The aggregate output includes mean Recall@10, MRR, nDCG@10, latency, p95 latency, and answerability metrics when labels exist. It also includes diagnostics.failure_buckets, a compact count of the per-query labels.

Use failure_bucket first, then inspect first_stage when a bucket needs detail:

  • Candidate-generation miss: the expected note never appears in first-stage candidates.
  • Filtered-vector miss: the query used folder/tag filters and the expected note did not enter the filtered candidate pool.
  • Rerank-budget miss: the expected note appears in first-stage results but not inside the reranker candidate budget.
  • Reranker-ordering miss: the expected note reaches the reranker candidate pool but does not land in the top 10.
  • First-stage top-10 miss: reranking is disabled and the expected note is below the top-10 output.

Running It

Install dev dependencies first:

uv sync --dev

Run the current product baseline:

uv run python tests/blind/run.py \
  --config A \
  --queries tests/blind/queries.yaml \
  --vault tests/corpus \
  --out .scratch/blind/A_current.json

Run without reranking for diagnostics:

uv run python tests/blind/run.py \
  --config A \
  --no-rerank \
  --queries tests/blind/queries.yaml \
  --vault tests/corpus \
  --out .scratch/blind/A_no_rerank.json

Run the filtered-search fixture:

uv run python tests/blind/run.py \
  --config A \
  --no-rerank \
  --queries tests/blind/queries.filtered.yaml \
  --vault tests/corpus \
  --out .scratch/blind/A_filtered.json

Run a reranker-budget sweep:

uv run python tests/blind/run.py \
  --config A \
  --rerank-k 5 \
  --queries tests/blind/queries.yaml \
  --vault tests/corpus \
  --out .scratch/blind/A_rerank5.json

Run the hand-written expansion reference:

uv run python tests/blind/run.py \
  --config C \
  --queries tests/blind/queries.yaml \
  --vault tests/corpus \
  --out .scratch/blind/C_reference.json

Only copy a result into tests/blind/results/ when it is the final release-quality measurement you want users and contributors to read.

When To Run

Run the blind test when a change can affect ranking or line spans:

  • seeklink/search.py
  • seeklink/ingest.py
  • seeklink/chunker.py
  • seeklink/tokenizer.py
  • embedding model defaults
  • reranker model defaults or reranker scoring behavior
  • schema changes that affect indexed text or metadata

For pure CLI formatting, daemon lifecycle, or docs changes, targeted pytest coverage is usually enough.
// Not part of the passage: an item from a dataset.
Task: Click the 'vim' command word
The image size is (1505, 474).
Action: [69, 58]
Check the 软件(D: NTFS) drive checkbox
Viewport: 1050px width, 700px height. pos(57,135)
Shipping Criteria For Expansion

Query expansion is not part of the default product path. If a future expansion candidate uses config B, require all of the following before shipping it:

  1. Mean Recall@10 improves by at least 10 percentage points over config A.
  2. Fewer than 20% of queries regress on Recall@10.
  3. Main query slices do not regress by more than 5 percentage points.
  4. Human blind review prefers B by at least 0.5 points on a 1-5 scale.
  5. p95 latency is at most min(3 * p95(A), 2500ms).

If config C does not clearly beat A, expansion probably is not the right lever; look at chunking, metadata, filters, or the embedder instead.

Public vs Private Results

Public repo:

  • fixture vault
  • labeled fixture queries
  • runner code
  • final baseline / shipping / expansion-reference results

Private or local only:

  • downloaded external datasets
  • large public-vault mirrors used for stress tests
  • private-vault labels and outputs
  • intermediate sweeps
  • exploratory research notes

Use .scratch/ for the private/local side.